Review Serial Bodies

Review Serial Bodies (2023)

Review Serial Bodies (2023)
Genre
  • fiksi ilmiah
Actors
  • Amaka Okafor
Director
  • Amaka Okafor
  • Kyle Soller
  • Stephen Graham
Release Date
  • 19 October 2023
Rating
4 / 5

Bodies lahir dari tangan dingin kreator, Paul Tomalin. Anda mungkin mengingat namanya dari serial Shameless yang mengudara pada tahun 2009 (kembali ditayangkan di Netflix). Paul mengadaptasi 8 jilid novel grafis karya Si Spencer menjadi 8 episode dari serial terbatas yang mencampurbaurkan fiksi ilmiah dan misteri pembunuhan.

Serial Bodies mengedepankan 4 karakter detektif menarik dari 4 masa berbeda. Masing-masing diperankan oleh Kyle Soller (Andor), Jacob Fortune-Lloyd (See How They Run), Amaka Okafor (Greatest Days) dan Shira Haas (Unorthodox). Juga terselip penampilan khusus dari Greta Scacchi (peraih Primetime Emmy dari miniseri Rasputin) dan Stephen Graham (nominasi 8 BAFTA Awards).

Serial terbatas ini ditayangkan secara perdana di Netflix pada 19 Oktober 2023.

Review serial Bodies (2023)

Perjalanan melintasi waktu, pembunuhan berulang dan penghormatan kepada David Deutsch

Tahun 2019. Film Avengers: Endgame dirilis dan tak disangka memberi penghormatan besar kepada ahli fisika kuantum asal Inggris dari Universitas Oxford, David Deutsch.

Dialog berikut yang meluncur dari mulut Tony Stark bisa jadi tak termasuk salah satu dialog yang memorable bagi penonton. “Quantum fluctuation messes with the Planck scale, which then triggers the Deutsch Proposition. Can we agree on that?”

== Tugas yang Dikerjakan ==
1. Dalam satu hingga tiga kalimat, jelaskan mengapa menurut ulasan serial Bodies pembaca mungkin sudah mengenal nama Paul Tomalin.
2. Sambung ulasan serial Bodies mulai dari setelah kalimat terakhirnya.
Daftar di bawah ini tidak diperlukan untuk pengerjaan.

Butir dari Sumber Data
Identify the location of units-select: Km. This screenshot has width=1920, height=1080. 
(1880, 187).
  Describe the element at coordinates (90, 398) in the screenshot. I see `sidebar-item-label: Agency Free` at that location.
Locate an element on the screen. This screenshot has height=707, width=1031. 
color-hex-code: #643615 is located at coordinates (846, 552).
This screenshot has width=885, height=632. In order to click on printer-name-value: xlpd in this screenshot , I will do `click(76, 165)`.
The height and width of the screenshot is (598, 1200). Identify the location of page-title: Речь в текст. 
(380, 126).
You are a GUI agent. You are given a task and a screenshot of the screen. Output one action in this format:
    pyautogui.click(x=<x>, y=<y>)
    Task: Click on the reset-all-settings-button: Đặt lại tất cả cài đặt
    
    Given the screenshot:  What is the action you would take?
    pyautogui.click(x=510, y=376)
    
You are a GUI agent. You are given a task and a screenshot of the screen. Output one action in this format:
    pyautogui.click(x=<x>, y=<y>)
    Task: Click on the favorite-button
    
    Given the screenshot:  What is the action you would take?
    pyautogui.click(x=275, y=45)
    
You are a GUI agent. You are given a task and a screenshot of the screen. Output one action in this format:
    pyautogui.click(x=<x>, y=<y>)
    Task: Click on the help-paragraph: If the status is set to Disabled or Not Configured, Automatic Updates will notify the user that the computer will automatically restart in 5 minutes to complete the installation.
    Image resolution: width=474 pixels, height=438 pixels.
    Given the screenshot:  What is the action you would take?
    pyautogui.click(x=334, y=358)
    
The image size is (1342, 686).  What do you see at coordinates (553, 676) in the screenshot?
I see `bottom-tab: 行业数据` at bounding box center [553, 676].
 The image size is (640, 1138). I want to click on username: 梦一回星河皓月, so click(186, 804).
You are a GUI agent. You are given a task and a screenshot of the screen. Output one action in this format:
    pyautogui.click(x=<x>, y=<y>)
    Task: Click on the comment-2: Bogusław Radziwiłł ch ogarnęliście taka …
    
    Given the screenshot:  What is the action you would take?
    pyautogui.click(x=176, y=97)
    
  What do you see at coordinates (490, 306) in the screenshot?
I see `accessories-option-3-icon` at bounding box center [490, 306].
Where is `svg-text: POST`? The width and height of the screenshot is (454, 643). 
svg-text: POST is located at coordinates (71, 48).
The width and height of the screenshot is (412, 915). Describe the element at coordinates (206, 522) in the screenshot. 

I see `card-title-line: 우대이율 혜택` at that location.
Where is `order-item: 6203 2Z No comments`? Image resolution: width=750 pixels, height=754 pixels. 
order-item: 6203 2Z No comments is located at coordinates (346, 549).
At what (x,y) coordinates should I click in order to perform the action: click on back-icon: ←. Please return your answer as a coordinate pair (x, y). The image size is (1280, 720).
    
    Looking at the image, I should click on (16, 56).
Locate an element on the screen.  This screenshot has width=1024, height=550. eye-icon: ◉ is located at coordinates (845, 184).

== Hasil Tiap Tugas ==
1. Paul Tomalin adalah kreator serial Bodies, dan pembaca mungkin mengingat namanya dari serial Shameless. Serial tersebut mengudara pada tahun 2009 dan kembali ditayangkan di Netflix.

2.
Ketika dialog ini pun meluncur, kita hanya bisa menyaksikan Steve Rogers, Scott Lang dan Natasha Romanoff terpaku. Tapi penulis buku The Fabric of Reality dan The Beginning of Infinity itu justru merasa dihargai oleh dialog tersebut. “I’m honored to have been mentioned by Tony Stark. Since I now exist in the canonical Marvel universe, I have now officially become a comic book character, “ sebagaimana dikutip dari The Ringer.

Empat tahun setelahnya, masih dalam percakapan tentang perjalanan melintasi waktu (time-travel), nama David Deutsch kembali mendapat penghormatan. Kali ini dalam serial terbatas 8 episode berjudul Bodies yang tayang di Netflix.

Berlatar waktu 30 tahun dari hari ini, tepatnya di tahun 2053, di salah satu adegannya ilmuwan Gabriel Defoe menyebut Deutsch Particle sebagai “partikel dengan singularitas telanjang menciptakan dua partikel yang maju dan mundur dalam waktu secara bersamaan.” Dan partikel ini menjadi semacam bahan baku utama dari mesin waktu yang diberi nama The Throat.

Adaptasi radikal dari novel grafis ke serial 

Bodies diadaptasi dari novel grafis delapan jilid terbitan DC Vertigo yang dipublikasikan pada tahun 2014 – 2015. Novel grafis ini mencengangkan karena membawa premis maha menarik: empat mayat yang sama dengan luka tembak yang sama ditemukan di jalan yang sama namun dalam empat waktu yang berbeda masing-masing tahun 1890, 1941, 2023 dan 2053. Bagaimana mungkin hal ini terjadi?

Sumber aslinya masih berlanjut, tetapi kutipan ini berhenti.